Читаем Мы с тобой (Дневник любви) полностью

Я оборачиваюсь и, мельком взглянув, читаю на его лице усилие "не мешать". Он борется с собой, выходит из комнаты и снова появляется на пороге, молчаливый, ожидающий.

"28 января. Меня та мысль, что мы к концу подошли, не оставляет. Наш конец -- это конец русской бездомной интеллигенции. Не там где-то, за перевалом, за войной, за революцией, наше счастье, наше дело, наша подлинная жизнь, а здесь -- и дальше идти некуда. Тут, куда мы пришли и куда мы так долго шли, ты и должен строить свой дом.

Разглядывая фигурки в заваленном снегом лесу, вспоминал, как в молодости Она исчезла и на место ее в открытую рану как лекарство стали входить звуки русской речи и природы. Она была моей мечтой, на действительную же девушку я не обращал никакого внимания. И после понял, что потому-то она и исчезла, что эту плоть моей мечты я оставлял без вниманья. Зато я стал глядеть вокруг себя с родственным вниманием, стал собирать дом свой в самом широком смысле слова.

_УСЛОВИЕ ЗАДАНИЯ_. Перепишите дословно часть приведенного выше фрагмента документа, которая начинается со слов, содержащих «Разглядывая фигурки в», и заканчивается словами «широком смысле слова.».

_ИСХОДНЫЕ ДАННЫЕ_.

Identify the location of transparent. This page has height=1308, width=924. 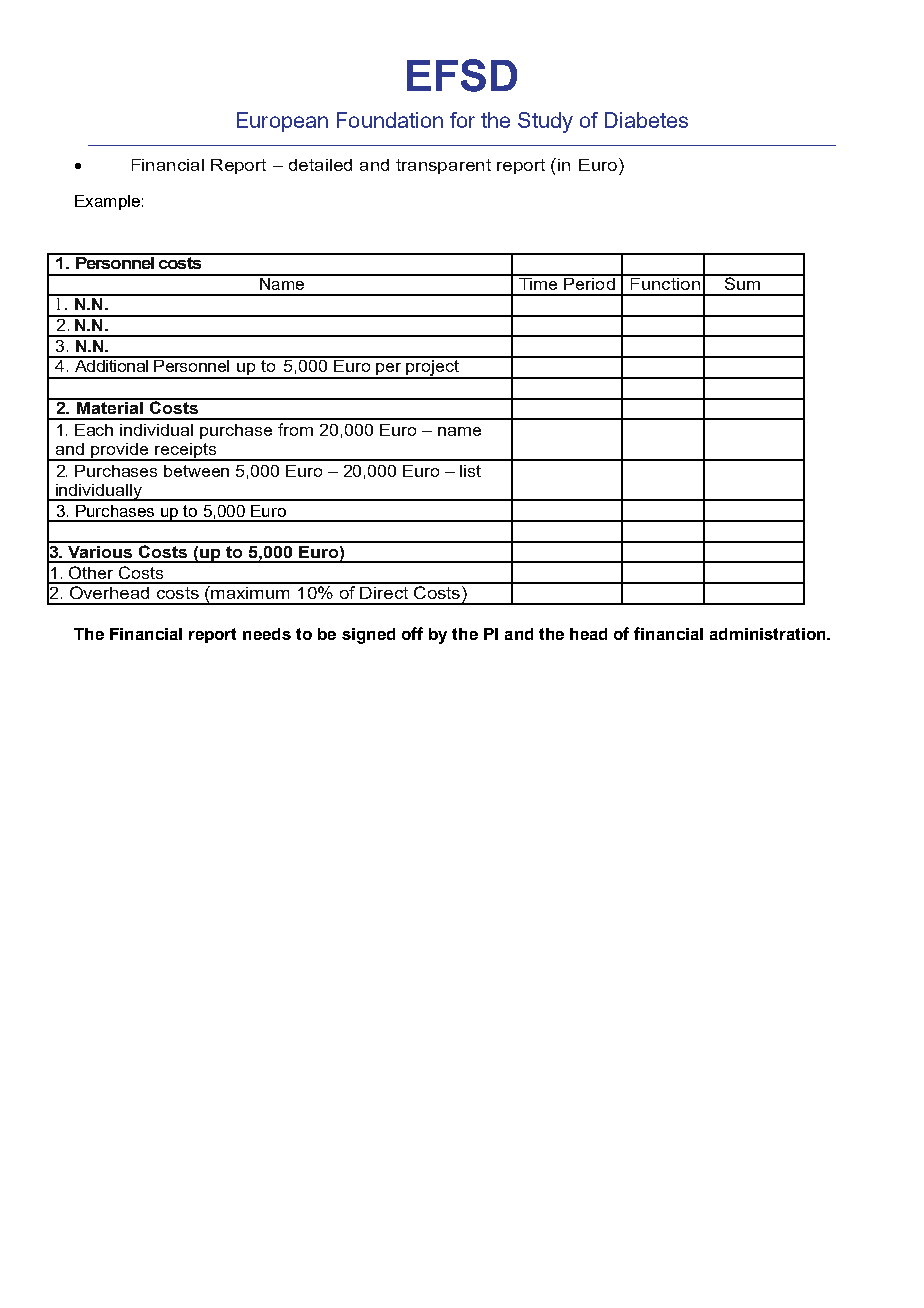
(443, 166).
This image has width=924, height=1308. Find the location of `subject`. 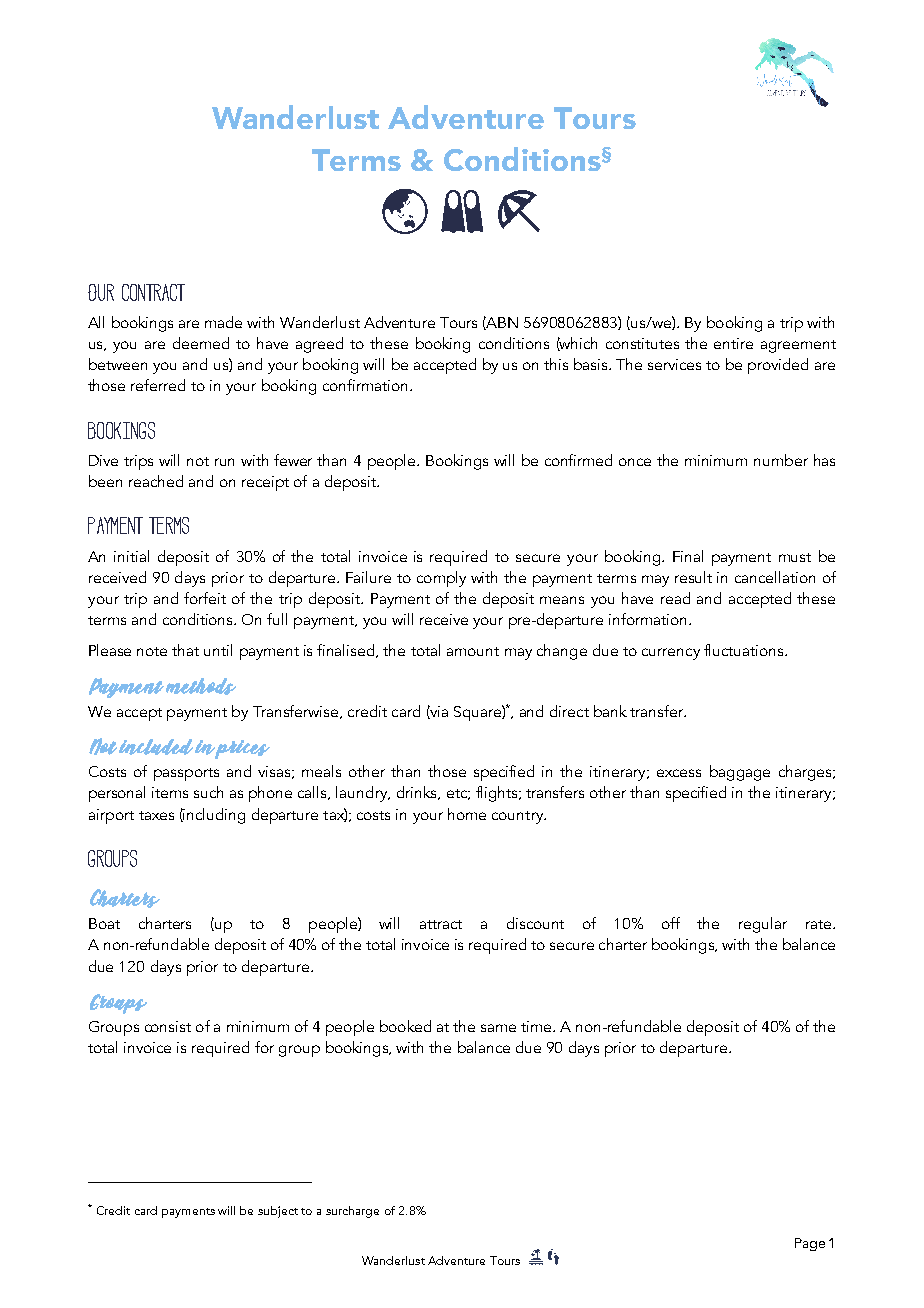

subject is located at coordinates (278, 1212).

_ОТВЕТ НА ЗАДАНИЕ_.
Разглядывая фигурки в заваленном снегом лесу, вспоминал, как в молодости Она исчезла и на место ее в открытую рану как лекарство стали входить звуки русской речи и природы. Она была моей мечтой, на действительную же девушку я не обращал никакого внимания. И после понял, что потому-то она и исчезла, что эту плоть моей мечты я оставлял без вниманья. Зато я стал глядеть вокруг себя с родственным вниманием, стал собирать дом свой в самом широком смысле слова.